Request: Reproduce the records verbatim, starting at their first line and ending at the line containing "Action: tap(172, 164)", with both of those lines included.

Records for this task:

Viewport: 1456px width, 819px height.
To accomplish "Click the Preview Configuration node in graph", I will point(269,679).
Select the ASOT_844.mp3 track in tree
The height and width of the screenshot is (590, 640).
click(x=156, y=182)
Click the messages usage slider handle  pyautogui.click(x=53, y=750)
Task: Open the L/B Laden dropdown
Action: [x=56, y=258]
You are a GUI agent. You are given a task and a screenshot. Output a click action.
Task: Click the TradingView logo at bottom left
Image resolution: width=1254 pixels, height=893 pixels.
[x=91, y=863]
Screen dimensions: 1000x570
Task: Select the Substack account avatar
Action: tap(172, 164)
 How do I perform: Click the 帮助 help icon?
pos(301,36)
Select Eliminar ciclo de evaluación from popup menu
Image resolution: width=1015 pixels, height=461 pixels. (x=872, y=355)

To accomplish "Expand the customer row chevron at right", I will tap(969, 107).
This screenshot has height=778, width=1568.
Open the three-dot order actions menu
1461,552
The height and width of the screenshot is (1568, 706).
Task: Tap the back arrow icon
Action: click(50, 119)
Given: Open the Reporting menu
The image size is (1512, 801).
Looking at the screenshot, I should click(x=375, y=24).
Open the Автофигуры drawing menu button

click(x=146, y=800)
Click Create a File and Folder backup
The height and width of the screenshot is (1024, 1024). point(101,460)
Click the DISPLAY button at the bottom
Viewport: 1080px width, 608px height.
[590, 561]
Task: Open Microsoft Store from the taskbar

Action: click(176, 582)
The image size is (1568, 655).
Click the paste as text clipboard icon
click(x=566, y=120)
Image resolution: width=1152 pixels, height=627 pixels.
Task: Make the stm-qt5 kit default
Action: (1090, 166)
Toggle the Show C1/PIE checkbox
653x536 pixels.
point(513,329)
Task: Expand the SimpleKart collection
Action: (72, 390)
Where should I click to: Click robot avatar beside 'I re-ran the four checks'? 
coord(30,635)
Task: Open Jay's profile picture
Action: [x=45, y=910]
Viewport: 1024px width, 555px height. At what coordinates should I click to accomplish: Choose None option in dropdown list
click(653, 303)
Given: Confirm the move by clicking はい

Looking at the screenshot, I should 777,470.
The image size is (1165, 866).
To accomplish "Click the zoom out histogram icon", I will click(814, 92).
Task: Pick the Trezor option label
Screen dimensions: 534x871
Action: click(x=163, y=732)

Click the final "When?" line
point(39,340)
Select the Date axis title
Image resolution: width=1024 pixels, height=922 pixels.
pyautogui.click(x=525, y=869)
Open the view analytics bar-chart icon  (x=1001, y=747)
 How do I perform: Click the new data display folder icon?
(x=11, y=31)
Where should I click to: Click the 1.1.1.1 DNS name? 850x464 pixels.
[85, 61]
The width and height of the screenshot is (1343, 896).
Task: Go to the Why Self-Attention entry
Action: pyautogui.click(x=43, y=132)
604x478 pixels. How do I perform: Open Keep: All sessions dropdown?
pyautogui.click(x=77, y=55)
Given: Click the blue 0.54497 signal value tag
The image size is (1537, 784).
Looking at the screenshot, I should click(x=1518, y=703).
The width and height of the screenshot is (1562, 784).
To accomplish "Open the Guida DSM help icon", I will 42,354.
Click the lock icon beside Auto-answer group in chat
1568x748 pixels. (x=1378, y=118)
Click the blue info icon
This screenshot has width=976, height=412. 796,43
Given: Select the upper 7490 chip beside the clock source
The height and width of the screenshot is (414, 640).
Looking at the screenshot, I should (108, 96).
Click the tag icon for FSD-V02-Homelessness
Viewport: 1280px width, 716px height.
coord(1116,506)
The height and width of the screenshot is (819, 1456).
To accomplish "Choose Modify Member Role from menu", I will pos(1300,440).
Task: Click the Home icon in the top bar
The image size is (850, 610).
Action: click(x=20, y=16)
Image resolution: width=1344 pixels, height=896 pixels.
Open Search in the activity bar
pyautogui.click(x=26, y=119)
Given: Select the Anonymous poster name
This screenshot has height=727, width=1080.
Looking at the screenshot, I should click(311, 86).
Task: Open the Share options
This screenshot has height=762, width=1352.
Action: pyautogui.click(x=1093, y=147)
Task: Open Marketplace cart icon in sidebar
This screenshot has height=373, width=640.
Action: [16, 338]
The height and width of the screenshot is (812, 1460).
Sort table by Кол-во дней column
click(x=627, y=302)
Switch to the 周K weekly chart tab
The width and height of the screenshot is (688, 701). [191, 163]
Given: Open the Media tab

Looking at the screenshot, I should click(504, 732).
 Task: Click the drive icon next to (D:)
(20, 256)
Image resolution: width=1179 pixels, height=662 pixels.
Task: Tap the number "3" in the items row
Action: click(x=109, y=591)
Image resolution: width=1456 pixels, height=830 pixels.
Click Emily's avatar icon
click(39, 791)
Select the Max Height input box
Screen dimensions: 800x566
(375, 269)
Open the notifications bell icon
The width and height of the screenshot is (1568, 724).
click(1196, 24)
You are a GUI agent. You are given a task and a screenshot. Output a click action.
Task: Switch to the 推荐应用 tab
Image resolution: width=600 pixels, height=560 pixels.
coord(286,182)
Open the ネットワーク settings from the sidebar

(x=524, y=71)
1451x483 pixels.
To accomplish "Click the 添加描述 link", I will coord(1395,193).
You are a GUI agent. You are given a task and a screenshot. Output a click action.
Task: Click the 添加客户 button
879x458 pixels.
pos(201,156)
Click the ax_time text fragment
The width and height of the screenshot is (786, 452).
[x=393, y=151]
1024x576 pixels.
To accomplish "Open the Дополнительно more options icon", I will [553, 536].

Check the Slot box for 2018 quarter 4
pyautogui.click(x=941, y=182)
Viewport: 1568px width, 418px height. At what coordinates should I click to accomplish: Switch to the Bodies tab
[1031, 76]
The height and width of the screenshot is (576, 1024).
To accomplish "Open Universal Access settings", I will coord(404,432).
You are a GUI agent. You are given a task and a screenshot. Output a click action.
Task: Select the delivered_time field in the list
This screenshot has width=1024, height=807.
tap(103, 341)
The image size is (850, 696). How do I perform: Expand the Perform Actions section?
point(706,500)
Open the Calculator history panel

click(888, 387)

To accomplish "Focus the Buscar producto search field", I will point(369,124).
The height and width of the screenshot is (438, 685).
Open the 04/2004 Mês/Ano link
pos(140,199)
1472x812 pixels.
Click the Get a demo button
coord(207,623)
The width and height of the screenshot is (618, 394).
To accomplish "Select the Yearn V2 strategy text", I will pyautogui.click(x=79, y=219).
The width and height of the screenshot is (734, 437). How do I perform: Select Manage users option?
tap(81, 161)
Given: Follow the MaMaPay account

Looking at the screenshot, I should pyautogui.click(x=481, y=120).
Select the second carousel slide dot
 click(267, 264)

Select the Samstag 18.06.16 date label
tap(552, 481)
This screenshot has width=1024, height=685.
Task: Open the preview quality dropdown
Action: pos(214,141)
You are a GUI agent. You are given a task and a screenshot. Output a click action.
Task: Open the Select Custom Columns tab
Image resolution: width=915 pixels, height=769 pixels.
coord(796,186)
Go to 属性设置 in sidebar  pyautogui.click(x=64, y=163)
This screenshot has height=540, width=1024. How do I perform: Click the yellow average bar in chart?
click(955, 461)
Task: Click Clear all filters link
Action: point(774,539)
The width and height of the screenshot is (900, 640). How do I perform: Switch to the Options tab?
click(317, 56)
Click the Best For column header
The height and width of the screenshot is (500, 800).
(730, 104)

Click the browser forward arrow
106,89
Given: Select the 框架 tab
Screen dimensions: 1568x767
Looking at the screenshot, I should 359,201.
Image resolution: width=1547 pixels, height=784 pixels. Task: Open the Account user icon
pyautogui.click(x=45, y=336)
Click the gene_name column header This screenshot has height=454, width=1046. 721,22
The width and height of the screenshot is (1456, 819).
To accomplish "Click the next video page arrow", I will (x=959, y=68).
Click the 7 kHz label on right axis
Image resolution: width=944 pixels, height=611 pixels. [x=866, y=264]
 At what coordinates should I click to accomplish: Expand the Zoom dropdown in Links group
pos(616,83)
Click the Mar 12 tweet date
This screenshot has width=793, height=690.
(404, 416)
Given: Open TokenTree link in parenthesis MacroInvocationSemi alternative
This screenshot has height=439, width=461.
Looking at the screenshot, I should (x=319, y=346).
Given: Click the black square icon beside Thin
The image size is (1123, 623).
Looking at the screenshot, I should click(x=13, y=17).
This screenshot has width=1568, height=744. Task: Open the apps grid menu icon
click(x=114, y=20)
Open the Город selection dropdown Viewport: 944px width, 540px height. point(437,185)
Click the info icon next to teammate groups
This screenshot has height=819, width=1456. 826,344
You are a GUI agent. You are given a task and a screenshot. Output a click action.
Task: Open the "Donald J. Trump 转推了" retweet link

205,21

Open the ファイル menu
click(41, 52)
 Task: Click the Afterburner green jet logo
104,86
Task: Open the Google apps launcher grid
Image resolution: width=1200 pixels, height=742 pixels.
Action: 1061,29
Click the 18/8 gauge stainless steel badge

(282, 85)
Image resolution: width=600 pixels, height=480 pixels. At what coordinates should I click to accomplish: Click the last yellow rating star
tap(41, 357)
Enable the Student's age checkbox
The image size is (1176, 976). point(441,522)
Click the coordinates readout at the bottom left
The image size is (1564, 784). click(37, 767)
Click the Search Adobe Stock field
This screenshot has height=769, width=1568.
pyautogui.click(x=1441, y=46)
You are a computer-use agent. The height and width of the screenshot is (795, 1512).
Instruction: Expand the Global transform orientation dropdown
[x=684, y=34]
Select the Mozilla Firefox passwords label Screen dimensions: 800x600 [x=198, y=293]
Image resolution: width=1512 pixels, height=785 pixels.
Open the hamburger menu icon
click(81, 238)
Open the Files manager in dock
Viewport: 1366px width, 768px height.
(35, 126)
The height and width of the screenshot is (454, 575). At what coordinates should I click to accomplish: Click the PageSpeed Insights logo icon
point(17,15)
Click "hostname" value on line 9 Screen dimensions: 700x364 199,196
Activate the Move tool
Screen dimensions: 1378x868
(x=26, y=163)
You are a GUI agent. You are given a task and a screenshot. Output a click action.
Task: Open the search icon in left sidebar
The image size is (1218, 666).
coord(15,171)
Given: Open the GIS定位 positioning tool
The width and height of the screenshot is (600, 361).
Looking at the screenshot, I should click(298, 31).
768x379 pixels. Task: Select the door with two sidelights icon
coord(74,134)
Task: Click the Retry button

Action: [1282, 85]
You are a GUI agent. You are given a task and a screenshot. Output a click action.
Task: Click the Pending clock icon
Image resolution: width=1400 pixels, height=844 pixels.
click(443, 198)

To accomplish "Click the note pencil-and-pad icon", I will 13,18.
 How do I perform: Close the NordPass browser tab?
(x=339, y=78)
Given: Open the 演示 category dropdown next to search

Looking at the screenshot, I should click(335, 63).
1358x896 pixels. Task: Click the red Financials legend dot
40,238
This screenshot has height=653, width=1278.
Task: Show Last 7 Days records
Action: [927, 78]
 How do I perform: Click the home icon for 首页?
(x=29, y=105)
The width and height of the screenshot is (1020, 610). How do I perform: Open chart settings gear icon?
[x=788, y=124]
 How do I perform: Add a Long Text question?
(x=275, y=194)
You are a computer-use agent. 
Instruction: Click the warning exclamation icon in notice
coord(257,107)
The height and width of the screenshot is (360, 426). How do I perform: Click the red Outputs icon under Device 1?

Written reply:
Viewport: 1456px width, 819px height.
To accomplish "Click the Preview Configuration node in graph", I will point(269,679).
Select the ASOT_844.mp3 track in tree
The height and width of the screenshot is (590, 640).
click(x=156, y=182)
Click the messages usage slider handle  pyautogui.click(x=53, y=750)
Task: Open the L/B Laden dropdown
Action: [x=56, y=258]
You are a GUI agent. You are given a task and a screenshot. Output a click action.
Task: Click the TradingView logo at bottom left
Image resolution: width=1254 pixels, height=893 pixels.
[x=91, y=863]
Screen dimensions: 1000x570
Task: Select the Substack account avatar
Action: tap(172, 164)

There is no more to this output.